Fin da quando esiste l’uomo, i cereali hanno fatto via via sempre più parte della sua alimentazione.

Negli ultimi secoli alcune varietà si sono perse, ma la loro riscoperta sta arricchendo e migliorando l’alimentazione dell’uomo moderno.

I cereali sono la base della nostra dieta mediterranea e hanno il fondamentale ruolo nutritivo di fornire il nostro organismo di energia, acqua, fibre, alcune vitamine, soprattutto del gruppo B, olio di germe, e molti minerali (magnesio, selenio, cromo, potassio, ferro, rame, silicio, eccetera)

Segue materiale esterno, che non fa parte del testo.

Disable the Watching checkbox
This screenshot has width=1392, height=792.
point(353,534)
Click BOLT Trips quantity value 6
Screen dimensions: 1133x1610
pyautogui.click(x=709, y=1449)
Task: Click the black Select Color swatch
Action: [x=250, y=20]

Sono la fonte principale di carboidrati: pasta, pane, farine, cereali per la colazione, prodotti da forno…

Purtroppo, nell’ultimo secolo la loro qualità è molto cambiata, a causa della loro lavorazione forzata e raffinazione.

Sono state infatti selezionate colture ad alta resa commerciale e spesso con contenuto in glutine molto alto, con anche impoverimento in vitamine, fibre e minerali!

I cereali sono stati raffinati o brillati, allontanando germe e crusca, rendendoli così conservabili più a lungo. Queste procedure però eliminano appunto la fibra, le vitamine e i micronutrienti.

I cereali quindi hanno perso la loro “integralità”. Oltre a perdere infatti vitamine, Omega 3 e sali minerali, anche il contenuto di fibre, è stato drasticamente ridotto. La fibra è nutrimento per la flora batterica intestinale, favorisce il transito e riduce l’assorbimento dei carboidrati stessi ma anche dei grassi eventualmente assunti insieme. I cereali integrali in chicco hanno infatti un’indice glicemico ed insulinemico più basso degli altri.

Nei cereali è carente la lisina, invece sono ricchi di metionina e cisteina, il contrario nei legumi, quindi ottimi piatti unici sono dati dall’ insieme di entrambi. Tra cereali e simil-cereali, l’amaranto, l’avena e la quinoa sono i più ricchi di lisina (quindi fondamentali in diete vegetariane o vegane).

Negli ultimi anni oltre all’allergia al grano e alla celiachia (problema legato al glutine) sta emergendo la “non celiac gluten sensitivity”.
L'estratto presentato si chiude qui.